The blind person is, (hopefully I might add!) “No longer confined through the deception of everyday experience within an absolute world”. This is a good thing and another way to say that throw a particular narrowing of their senses or reach (in the case of, for example, a wheelchair-bound person) they are no longer so narrow minded. Their disability has transfigured their body and now they are aware of a wider world.

His point about how Christian tradition treats blindness in 2 ways was interesting to me and something I hadn’t considered. That it was a negative thing, yes, but I had forgotten about how it was sometimes used as a metaphor for faith (positive).

His line of reasoning about how there were no disable people among the disciples was really quite interesting to me. It seems that it would be very helpful if there were.  That the early apostles were accompanied by signs of healing seems to aggravate this problem. I think that one problem for this is that Acts records only the really cool stuff that happened in the first few years after Jesus ascended. There were likely tons of people with disabilities (major and minor) that were part of the Christian community but that did not get healed in any sort of miraculous sense.

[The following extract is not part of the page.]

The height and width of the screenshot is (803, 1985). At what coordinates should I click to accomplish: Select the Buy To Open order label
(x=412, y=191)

When one considers how many people probably had fairly severe myopia in antiquity with no vision correction, this has to be the case. Then again, that was the norm, so not worth mentioning. Only fancy stuff made it into the written account.

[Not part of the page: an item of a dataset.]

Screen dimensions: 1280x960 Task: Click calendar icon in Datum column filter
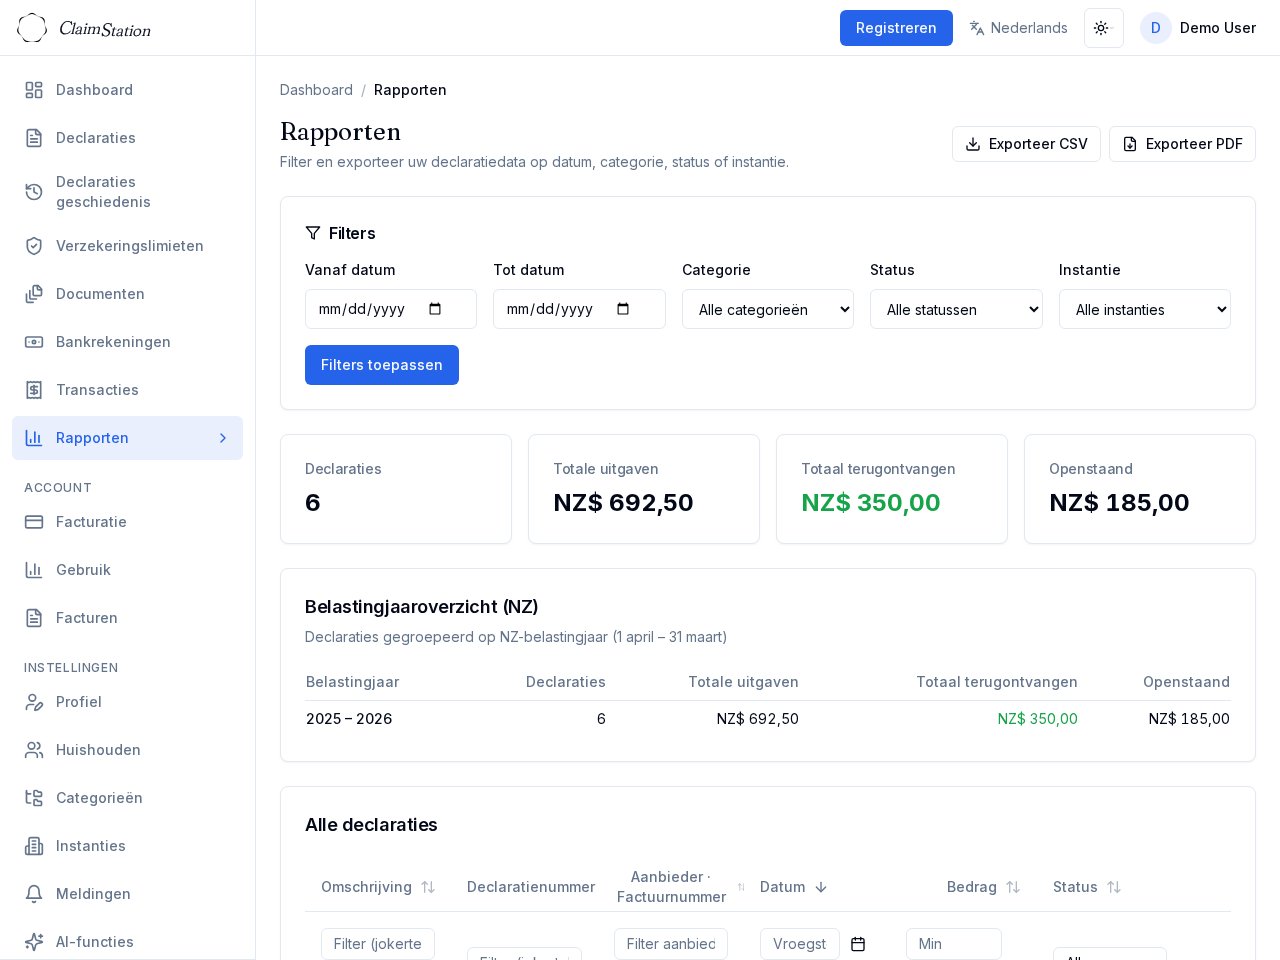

It’s a really challenging passage, but it’s also a case where I think we need to not be so much of a biblical literalist that we don’t consider other sources. That there were people of all social standing and economic class among the early Christians is clear from lots of 2nd century accounts. I think disabled people were definitely in there too, whether they were written about a lot or not. Also, as he mentions in several cases, Paul definitely had something going on which he alludes to on a couple occasions.

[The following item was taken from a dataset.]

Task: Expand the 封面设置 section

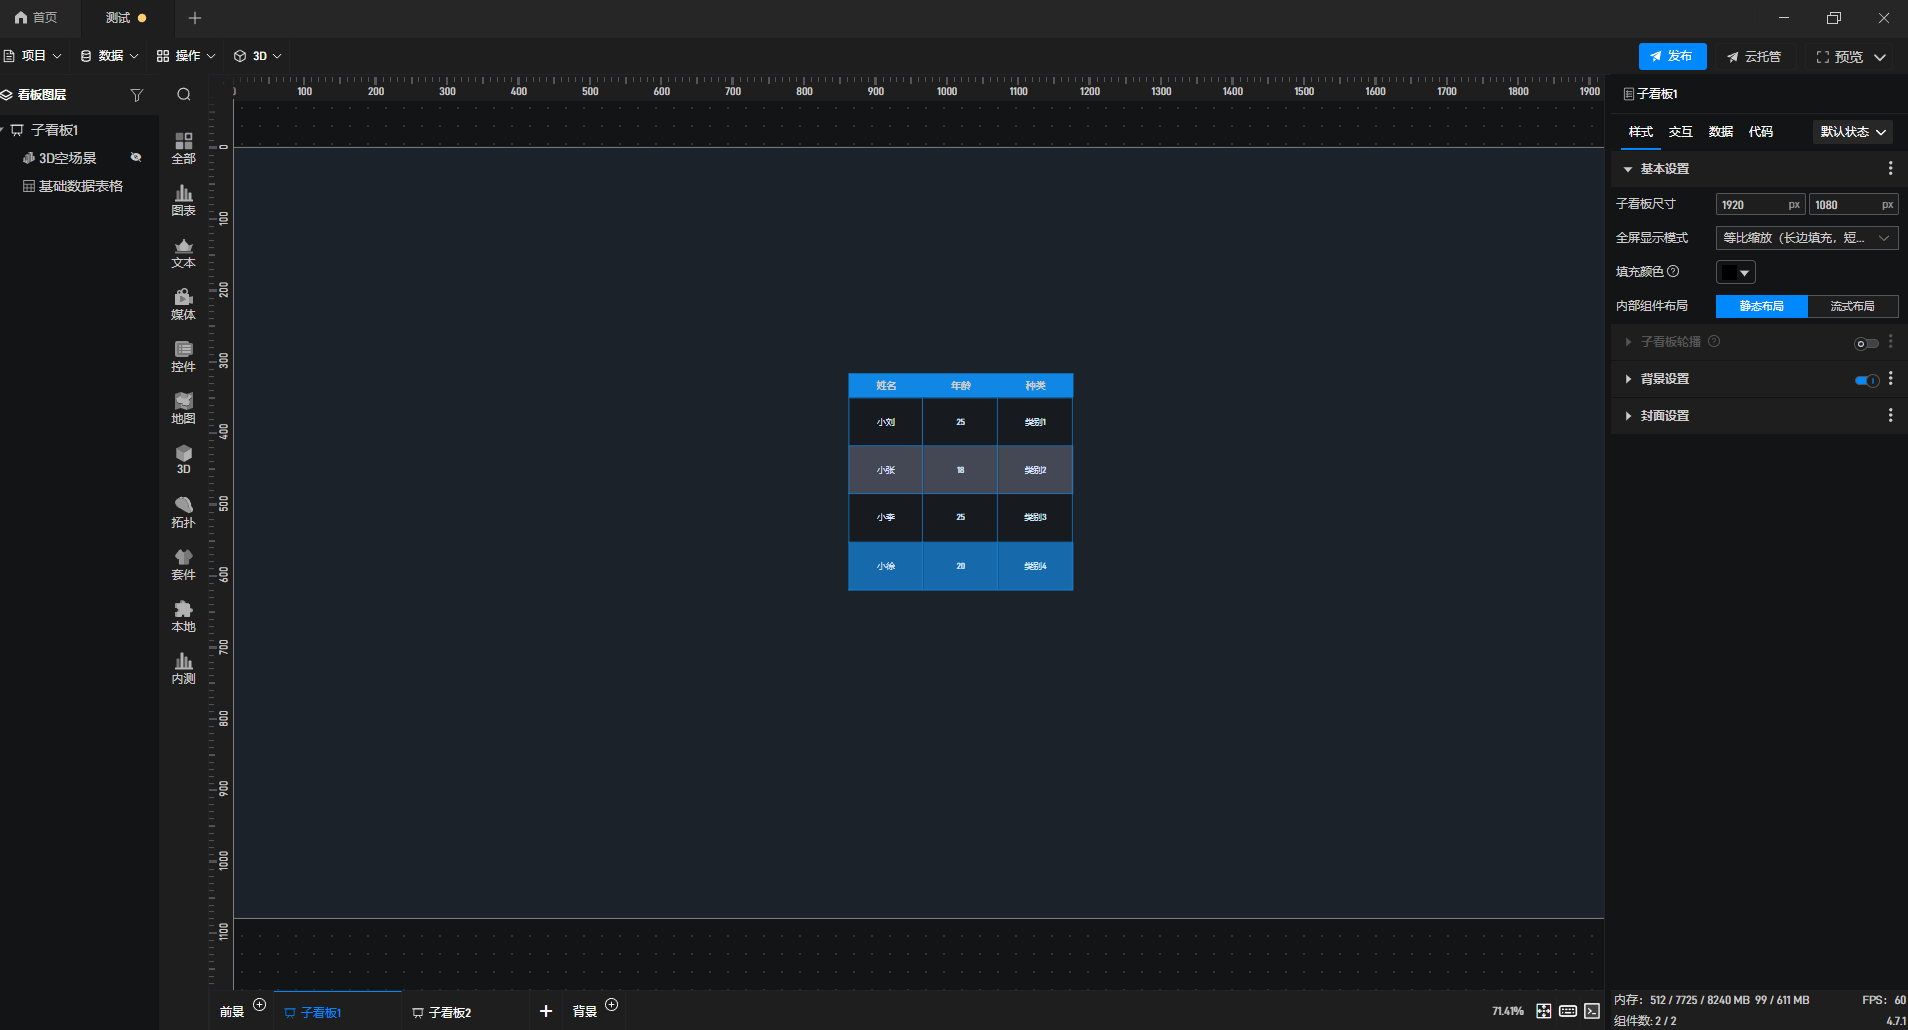Action: tap(1664, 416)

Finally, at the end, his example of the Cathedral made me think of the last time I was in a Cathedral. I noticed the stained glass and the high arches, and even the roughness of the stone, but didn’t think about the ornate carvings on the legs of the pews. I realized, in a bit of shock, that if I were building a Cathedral, I might have left that detail out! Terrible idea.

He ends on a downer. Can Christianity be rescued from us always considering blind people as alien? Oh ye of little faith. Yes, I believe so. Always reforming.

Oh, and this quote is good:

“It is the very provinciality of disability which enables it to grasp the territory of the human, while the city, looking out upon the provinces, thinks that it itself is everything. So a spirituality of disability not only pluralises the human world, it extends it.”

—–

Whistler:

As Walt Whitman says, that I may contribute a verse.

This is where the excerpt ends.